In fact, the music on this disc — a sequel to Stratosphere Boogie: The Flaming Guitars Of Speedy West & Jimmy Bryant — suggests that Bryant, not West, should’ve been nicknamed Speedy. Though Bryant is equally thrilling on shuffles, strolls and boogie-woogies, his game here is usually speed, the more the better, and he gets up to speed repeatedly, without once sacrificing any clarity of tone, rhythm, melody or emotion.
Bryant gets going particularly fast on “Frettin’ Fingers” and remarkable country-jazz workouts such as “Two Of A Kind” and “Jammin’ With Jimmy”. Nothing, though, can compare to “China Boy”, a six-minute wind sprint where Bryant just keeps going faster and faster and faster as his Hometown Band partners race to keep up.

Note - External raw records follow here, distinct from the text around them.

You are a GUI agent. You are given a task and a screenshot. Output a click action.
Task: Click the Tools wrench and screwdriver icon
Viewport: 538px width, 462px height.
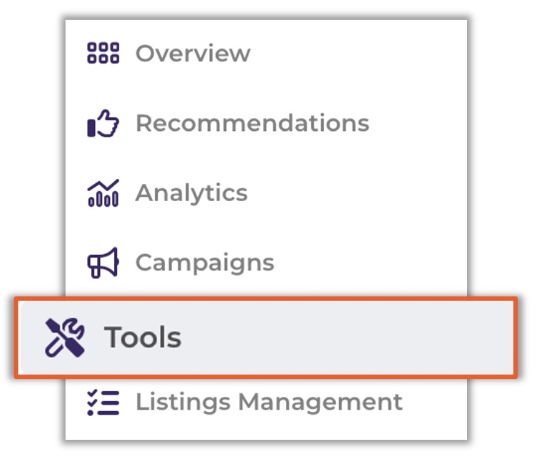point(65,338)
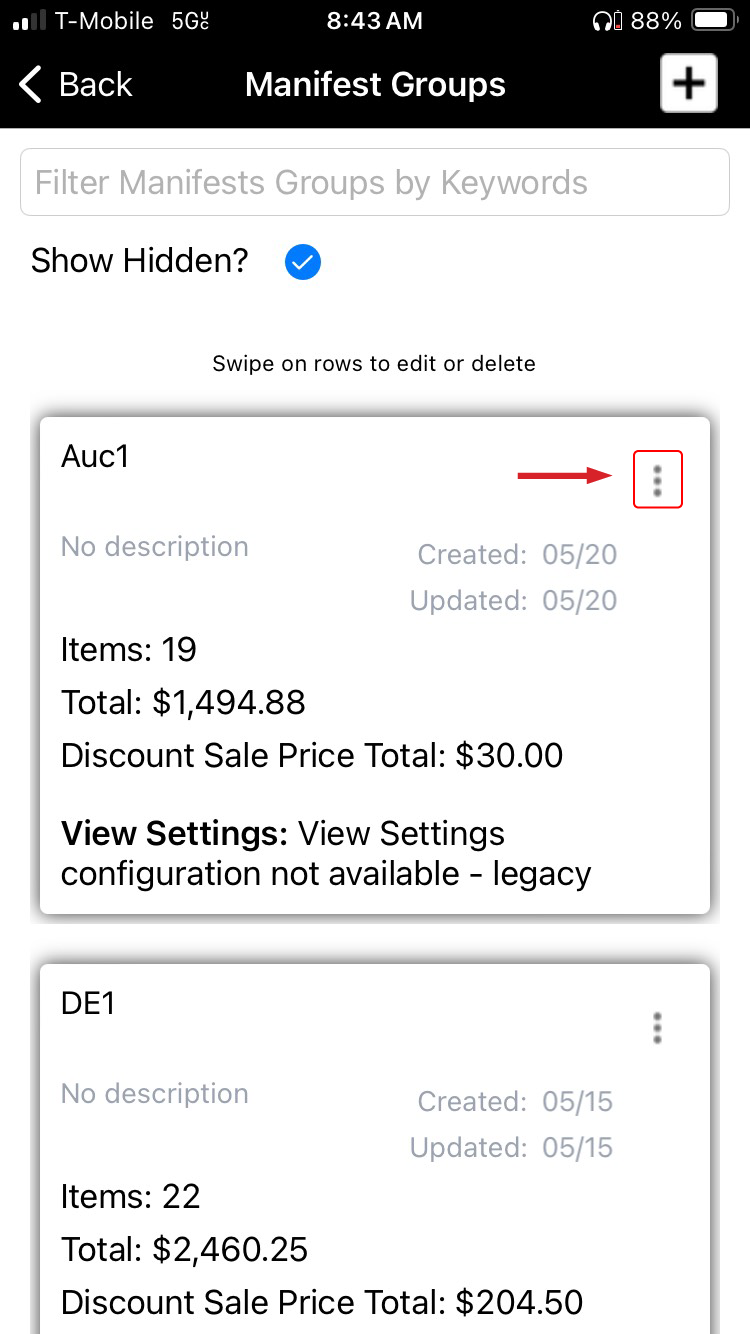750x1334 pixels.
Task: Select the DE1 manifest group title
Action: click(x=88, y=1003)
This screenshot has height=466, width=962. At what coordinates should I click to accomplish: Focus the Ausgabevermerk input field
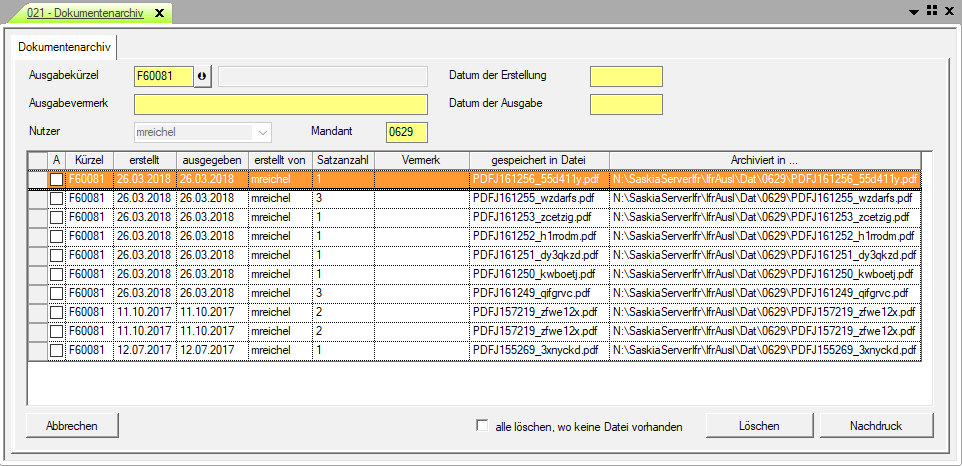click(280, 105)
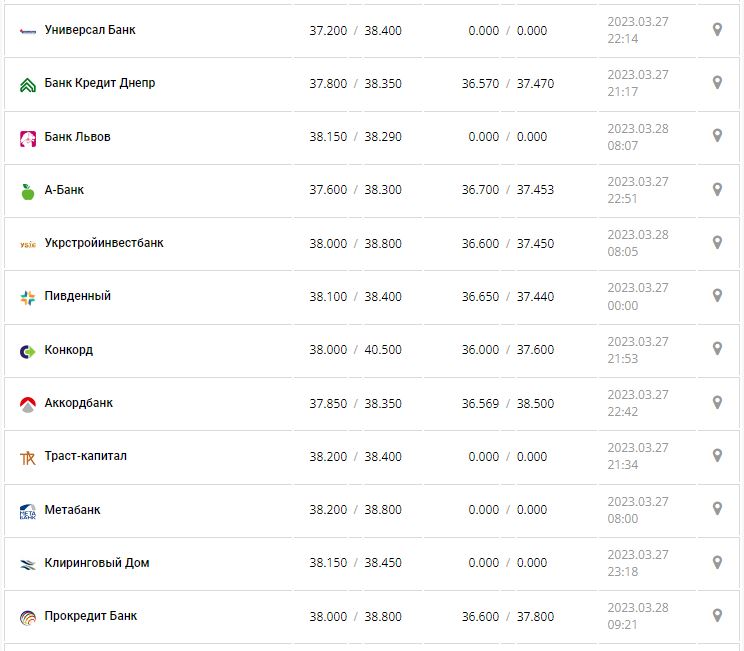Image resolution: width=744 pixels, height=651 pixels.
Task: Click the green apple А-Банк logo
Action: (x=28, y=191)
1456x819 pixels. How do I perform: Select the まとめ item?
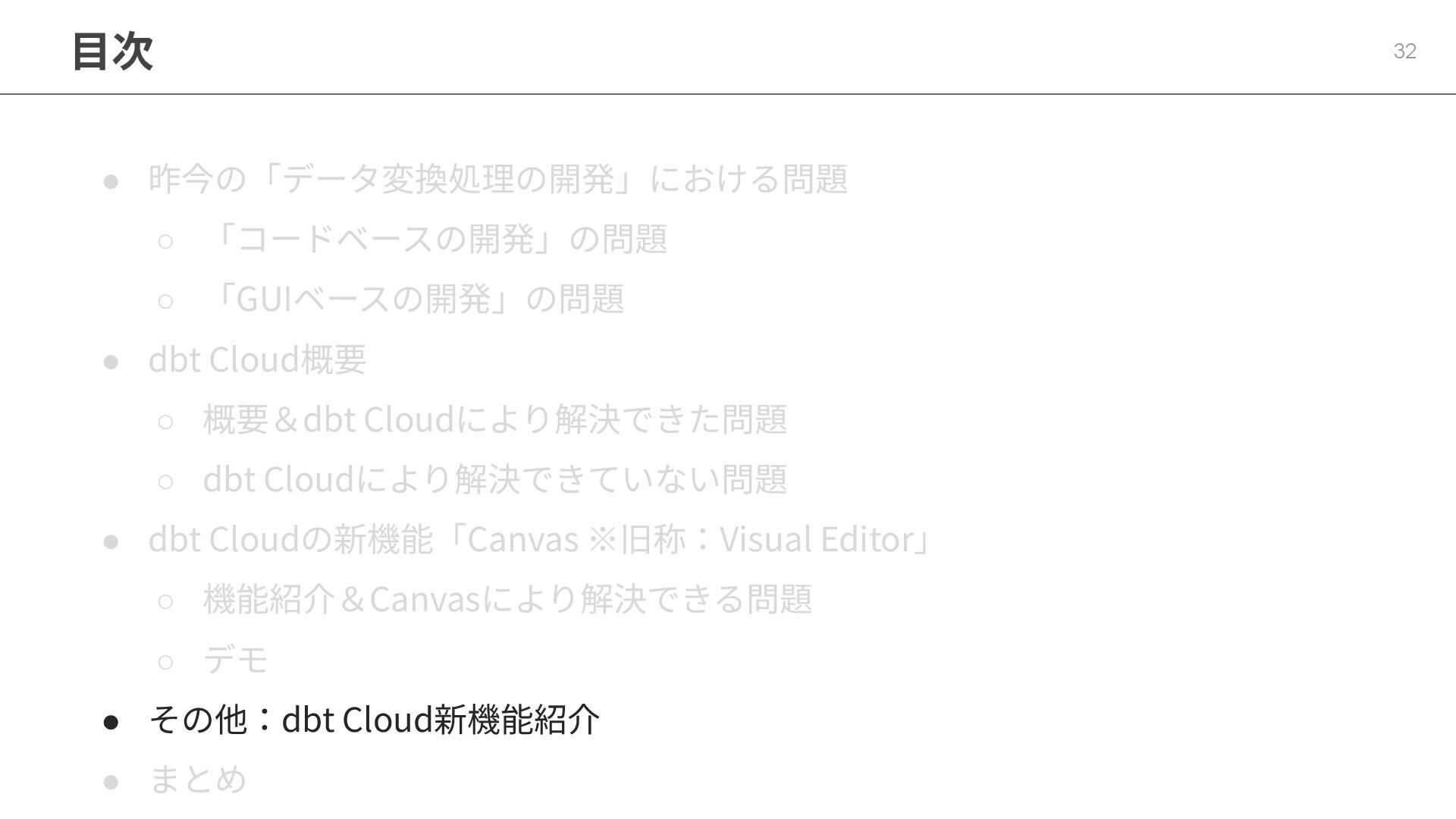[198, 779]
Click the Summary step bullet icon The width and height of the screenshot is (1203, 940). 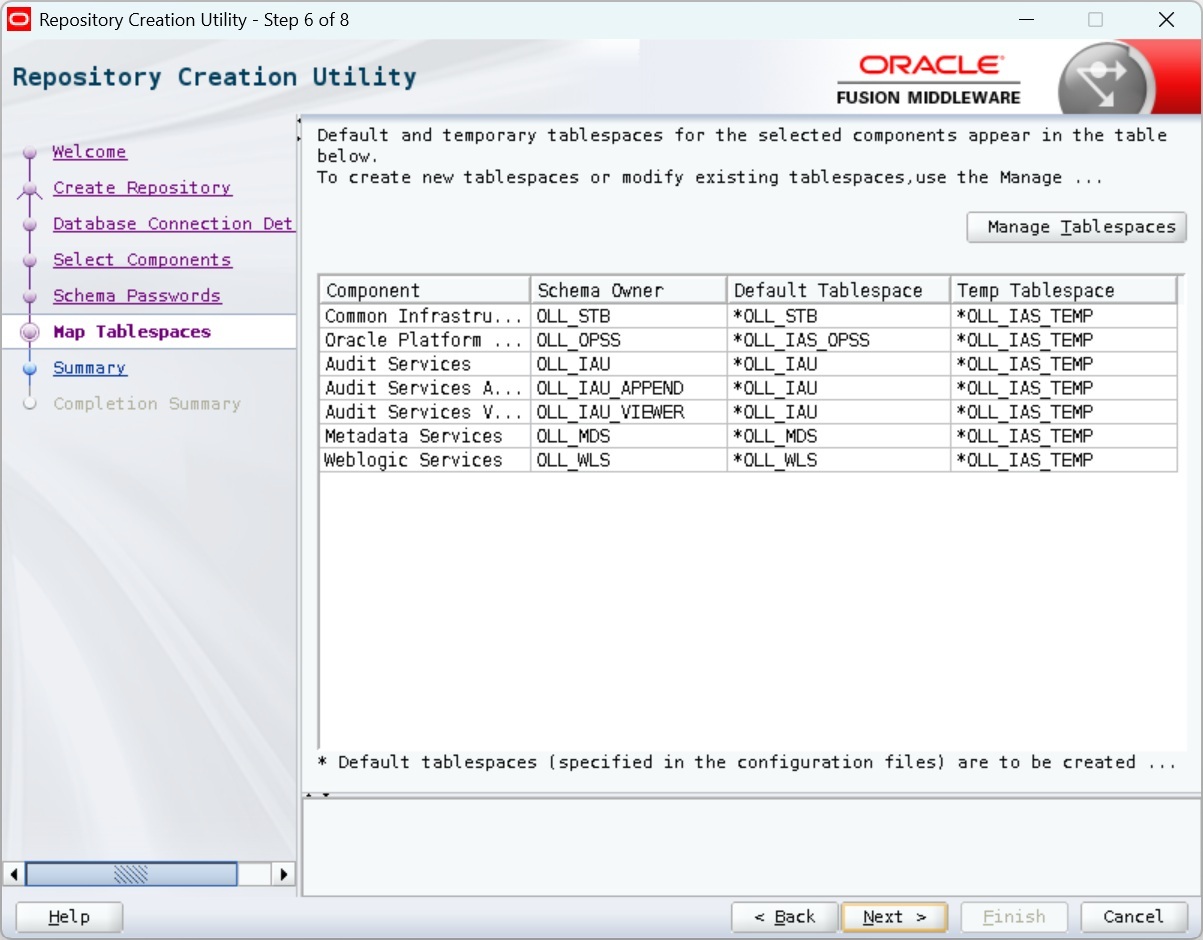30,369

According to liner-notes fixture Rich Kienzle, the cut was “a giant middle finger aimed at” producer Ken Nelson, specifically, and Capitol Records, generally, for not extending his contract.
Lick for hot lick, pedal steel legend Speedy West was his partner’s complete artistic equal; you have only to hear his jaw-dropping work behind Tennessee Ernie Ford, for example, to know that. On the pair’s duet work, however, Bryant occasionally comes off as the less interesting of the two, going for cartoony sound effects that remain technically stunning but often lack any real emotional punch. Throughout Swingin’ Strings, West shows, amazingly, how he can mimic pinball machines and B-movie flying saucers, impersonate fowl, produce spookhouse noise effects, and even make that stretchy Loony Toons rubberband sound — and, mind you, swingin’ it all the while.
The ballads, on the other hand, find Bryant not only impressing listeners but moving them. The peaceful and breezy “West To Samoa” will transport you to a tropical paradise, and the weeping “Deep Water” could leave you drowning in your own tears. Not exactly the sort of picking alluded to by the “Flaming Guitars” nickname, but a fire that burns a deep blue nonetheless.